Aisha lembra-se da mãe, e a dor de sua perda a consome, com fúria, liberta a mão esquerda, com força, arranca a máscara de corvo da cabeça do homem, o rosto que ela vê a surpreende.:
- Príncipe Kamal?! - Aisha reconhece o rosto que está sempre estampado em cartazes da vida, os olhos negros do príncipe agora brilham de desespero e seu segredo é revelado; ele vacila.
Aisha consegue escapar das mãos do príncipe e se lança sobre ele, a fúria da justiça a consome. Se vê em seu pesadelo novamente, só que desta vez, a espada de Aisha lhe transpassa o coração, e ele sangra.
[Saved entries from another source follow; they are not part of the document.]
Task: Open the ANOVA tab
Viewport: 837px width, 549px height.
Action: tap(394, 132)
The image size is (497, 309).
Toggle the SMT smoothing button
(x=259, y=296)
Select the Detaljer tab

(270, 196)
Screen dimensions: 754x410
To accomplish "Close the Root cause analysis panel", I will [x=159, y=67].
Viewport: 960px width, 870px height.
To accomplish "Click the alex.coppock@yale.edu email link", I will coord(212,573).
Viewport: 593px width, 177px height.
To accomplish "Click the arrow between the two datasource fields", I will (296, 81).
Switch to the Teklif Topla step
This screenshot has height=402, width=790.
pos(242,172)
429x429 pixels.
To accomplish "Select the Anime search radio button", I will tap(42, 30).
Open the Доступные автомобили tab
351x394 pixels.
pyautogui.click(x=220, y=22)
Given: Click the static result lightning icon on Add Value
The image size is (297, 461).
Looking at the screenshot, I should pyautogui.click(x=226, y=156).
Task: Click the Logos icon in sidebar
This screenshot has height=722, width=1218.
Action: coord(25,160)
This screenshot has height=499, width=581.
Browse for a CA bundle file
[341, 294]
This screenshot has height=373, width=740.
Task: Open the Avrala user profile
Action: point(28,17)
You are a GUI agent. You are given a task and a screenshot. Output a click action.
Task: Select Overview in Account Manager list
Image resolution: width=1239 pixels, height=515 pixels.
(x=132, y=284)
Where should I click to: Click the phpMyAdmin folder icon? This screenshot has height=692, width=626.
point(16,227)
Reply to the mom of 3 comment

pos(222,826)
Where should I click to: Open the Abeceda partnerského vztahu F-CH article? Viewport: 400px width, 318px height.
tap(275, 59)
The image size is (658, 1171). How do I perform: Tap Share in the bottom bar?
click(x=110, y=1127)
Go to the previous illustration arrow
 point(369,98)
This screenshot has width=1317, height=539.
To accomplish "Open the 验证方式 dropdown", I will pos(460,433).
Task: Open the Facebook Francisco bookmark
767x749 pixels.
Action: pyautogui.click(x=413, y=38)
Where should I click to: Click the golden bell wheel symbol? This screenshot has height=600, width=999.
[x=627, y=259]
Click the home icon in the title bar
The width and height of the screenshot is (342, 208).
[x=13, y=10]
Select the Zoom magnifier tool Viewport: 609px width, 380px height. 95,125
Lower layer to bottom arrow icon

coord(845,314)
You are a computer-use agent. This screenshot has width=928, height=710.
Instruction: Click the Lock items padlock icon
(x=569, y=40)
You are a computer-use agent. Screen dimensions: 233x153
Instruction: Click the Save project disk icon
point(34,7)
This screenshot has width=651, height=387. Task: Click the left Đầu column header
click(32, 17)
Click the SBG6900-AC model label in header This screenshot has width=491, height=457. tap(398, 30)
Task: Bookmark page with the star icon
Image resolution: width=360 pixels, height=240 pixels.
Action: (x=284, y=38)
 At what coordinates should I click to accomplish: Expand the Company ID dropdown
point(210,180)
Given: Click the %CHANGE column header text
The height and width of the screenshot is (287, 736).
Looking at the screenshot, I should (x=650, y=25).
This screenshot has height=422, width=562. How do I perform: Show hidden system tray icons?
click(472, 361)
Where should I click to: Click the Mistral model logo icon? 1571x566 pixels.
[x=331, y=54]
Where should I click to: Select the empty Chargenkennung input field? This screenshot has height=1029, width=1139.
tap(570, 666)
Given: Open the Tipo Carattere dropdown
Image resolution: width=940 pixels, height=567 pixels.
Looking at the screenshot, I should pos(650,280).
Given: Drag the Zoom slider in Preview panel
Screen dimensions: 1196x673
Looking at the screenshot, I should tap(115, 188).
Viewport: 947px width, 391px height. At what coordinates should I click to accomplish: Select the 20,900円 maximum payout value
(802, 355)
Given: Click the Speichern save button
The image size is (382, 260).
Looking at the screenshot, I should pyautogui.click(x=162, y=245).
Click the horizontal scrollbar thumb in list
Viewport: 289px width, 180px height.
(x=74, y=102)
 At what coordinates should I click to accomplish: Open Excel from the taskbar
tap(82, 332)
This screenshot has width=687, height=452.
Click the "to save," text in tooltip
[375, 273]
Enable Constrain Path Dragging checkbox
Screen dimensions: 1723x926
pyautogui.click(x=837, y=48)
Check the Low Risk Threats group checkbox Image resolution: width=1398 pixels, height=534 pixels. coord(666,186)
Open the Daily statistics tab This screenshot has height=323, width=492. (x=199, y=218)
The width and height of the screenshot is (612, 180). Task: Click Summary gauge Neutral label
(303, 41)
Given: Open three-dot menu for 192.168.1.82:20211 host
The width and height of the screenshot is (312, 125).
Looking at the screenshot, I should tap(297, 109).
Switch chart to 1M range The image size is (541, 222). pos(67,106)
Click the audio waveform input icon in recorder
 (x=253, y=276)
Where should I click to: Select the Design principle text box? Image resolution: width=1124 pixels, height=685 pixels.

O príncipe ri com sangue escorrendo pela boca, sua voz é fraca, mas ele insiste em dizer.:
- Acha que não tentaram me matar antes? Eu sou o Corvo Sangrento! Eu matei a minha família, o meu povo para ser quem eu sou hoje! Eu não posso morrer!
Aisha sussurra em seu ouvido enquanto aprofunda a espada no coração do príncipe :
- Ninguém vive para sempre.
Neste momento, um líquido negro escorre no lugar de sangue, Aisha retira a espada, e no momento que o corpo do Corvo atinge o chão, explode tornando-se milhares de penas pretas. O vento sopra. As penas voam. "Espalhadas pelo deserto".
- Pode beijar a noiva!
Aisha e Zayn se beijam e saem de mãos dadas, incrível como quatro anos passaram-se depressa, e enquanto passa pela multidão que viera assistir o casamento da salvadora, as memórias refrescam na sua mente, e ela se lembra de tudo que passou para estar ali.
Enquanto caminha ao lado de Zayn, ouve, mesmo com o barulho da multidão, a voz da mulher que fala para sua filha:
- É assim, filha, eles viveram felizes para sempre. É assim que acaba.
Aisha se aproxima da criança e com brilho nos olhos diz:
-Este, pequena, não é o final. Este é só o começo.
Tira a espada de detrás do vestido e a ergue, o povo aclama seu nome. O brilho da esmeralda verde é forte, e com ele, vem junto uma nova história.